In light of the recent discussion on secondary MXes, we're experimenting with using a dummy low-priority MX to draw off some of the spam targetting our primary. The first phase was just pointing it at a machine that didn't accept mail.

For phase 2, I installed a tarpit/teergrube script on that machine. It took a while for anything but IP addresses to start showing up in the logs, but what I found was surprising: nearly every connection was sent from "<>" to an invalid user! (The exception looked like actual spam.)

After a little digging, I think I know why: it's because we've enabled rate limiting and connection limiting on our primary.

We get a ridiculous number of bounces to and probes for random forged accounts. Many of the systems sending these are not well-behaved: they'll open up as many simultaneous connections as they can, and they'll resend with delays as short as one second.
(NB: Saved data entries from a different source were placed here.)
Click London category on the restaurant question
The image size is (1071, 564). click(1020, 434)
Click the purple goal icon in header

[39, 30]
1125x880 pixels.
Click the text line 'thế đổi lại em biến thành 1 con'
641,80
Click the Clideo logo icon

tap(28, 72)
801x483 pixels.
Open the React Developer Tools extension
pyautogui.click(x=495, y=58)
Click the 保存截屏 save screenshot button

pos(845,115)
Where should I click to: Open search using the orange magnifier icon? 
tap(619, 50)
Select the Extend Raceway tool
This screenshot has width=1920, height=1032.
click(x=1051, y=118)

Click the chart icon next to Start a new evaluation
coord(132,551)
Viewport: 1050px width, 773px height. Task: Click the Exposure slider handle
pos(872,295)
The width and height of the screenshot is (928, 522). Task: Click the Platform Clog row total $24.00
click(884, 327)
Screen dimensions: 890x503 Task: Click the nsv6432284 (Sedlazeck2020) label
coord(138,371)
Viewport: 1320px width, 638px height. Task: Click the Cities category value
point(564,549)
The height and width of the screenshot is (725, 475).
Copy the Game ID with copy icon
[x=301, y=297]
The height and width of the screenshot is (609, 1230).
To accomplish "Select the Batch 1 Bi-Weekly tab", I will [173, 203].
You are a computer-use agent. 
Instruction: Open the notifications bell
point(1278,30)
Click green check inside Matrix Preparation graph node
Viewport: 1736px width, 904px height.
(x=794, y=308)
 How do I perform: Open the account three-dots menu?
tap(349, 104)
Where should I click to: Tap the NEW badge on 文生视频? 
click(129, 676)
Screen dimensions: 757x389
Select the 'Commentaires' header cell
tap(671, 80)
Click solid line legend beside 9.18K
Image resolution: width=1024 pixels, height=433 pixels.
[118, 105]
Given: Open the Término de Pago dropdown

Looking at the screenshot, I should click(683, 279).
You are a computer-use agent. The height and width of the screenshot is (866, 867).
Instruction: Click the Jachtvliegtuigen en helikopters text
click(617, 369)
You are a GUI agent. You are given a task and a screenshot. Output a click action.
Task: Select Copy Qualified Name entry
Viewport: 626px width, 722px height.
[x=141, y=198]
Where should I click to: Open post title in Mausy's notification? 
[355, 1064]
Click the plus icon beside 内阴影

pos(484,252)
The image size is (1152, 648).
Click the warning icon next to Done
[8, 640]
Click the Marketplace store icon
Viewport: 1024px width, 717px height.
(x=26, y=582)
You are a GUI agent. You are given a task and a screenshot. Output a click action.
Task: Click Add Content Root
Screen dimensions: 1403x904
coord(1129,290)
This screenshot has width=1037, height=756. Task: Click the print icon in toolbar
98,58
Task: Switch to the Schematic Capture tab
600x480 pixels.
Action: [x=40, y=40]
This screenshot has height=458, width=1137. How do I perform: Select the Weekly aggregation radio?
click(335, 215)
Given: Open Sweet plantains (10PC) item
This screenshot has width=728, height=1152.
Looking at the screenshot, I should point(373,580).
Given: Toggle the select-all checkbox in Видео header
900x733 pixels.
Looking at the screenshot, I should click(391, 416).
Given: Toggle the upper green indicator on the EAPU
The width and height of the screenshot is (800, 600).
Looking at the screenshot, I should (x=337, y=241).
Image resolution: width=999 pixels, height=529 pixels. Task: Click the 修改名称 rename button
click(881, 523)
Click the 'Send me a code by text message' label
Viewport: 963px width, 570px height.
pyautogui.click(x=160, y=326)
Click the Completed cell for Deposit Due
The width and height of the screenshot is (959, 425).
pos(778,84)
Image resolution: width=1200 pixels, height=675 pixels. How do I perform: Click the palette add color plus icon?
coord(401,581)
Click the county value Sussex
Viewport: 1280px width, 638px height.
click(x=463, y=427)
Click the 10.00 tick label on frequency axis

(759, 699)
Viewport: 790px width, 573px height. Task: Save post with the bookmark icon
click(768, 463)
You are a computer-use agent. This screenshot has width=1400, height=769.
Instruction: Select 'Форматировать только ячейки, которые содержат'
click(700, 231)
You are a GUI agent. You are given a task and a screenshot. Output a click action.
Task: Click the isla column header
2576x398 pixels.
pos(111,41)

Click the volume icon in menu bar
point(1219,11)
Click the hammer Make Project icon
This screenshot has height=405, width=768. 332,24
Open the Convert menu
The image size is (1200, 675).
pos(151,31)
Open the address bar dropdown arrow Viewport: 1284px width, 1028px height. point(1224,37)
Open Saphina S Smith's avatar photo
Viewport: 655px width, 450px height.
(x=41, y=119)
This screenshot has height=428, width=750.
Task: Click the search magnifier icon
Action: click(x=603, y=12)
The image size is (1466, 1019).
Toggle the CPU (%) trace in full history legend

So they quickly run into our connection and rate limits (hooray for Sendmail 8.13!)...and immediately start hammering the secondary. And when they hit the limits on the secondary, they start hitting the tarpit.

I'll be turning it off over the weekend -- if nothing else, I have to make adjustments to turn off tarpitting in the (unlikely, I hope) event that both real servers go down -- but it does make me wonder whether rate limiting and dummy MXes are really compatible ideas.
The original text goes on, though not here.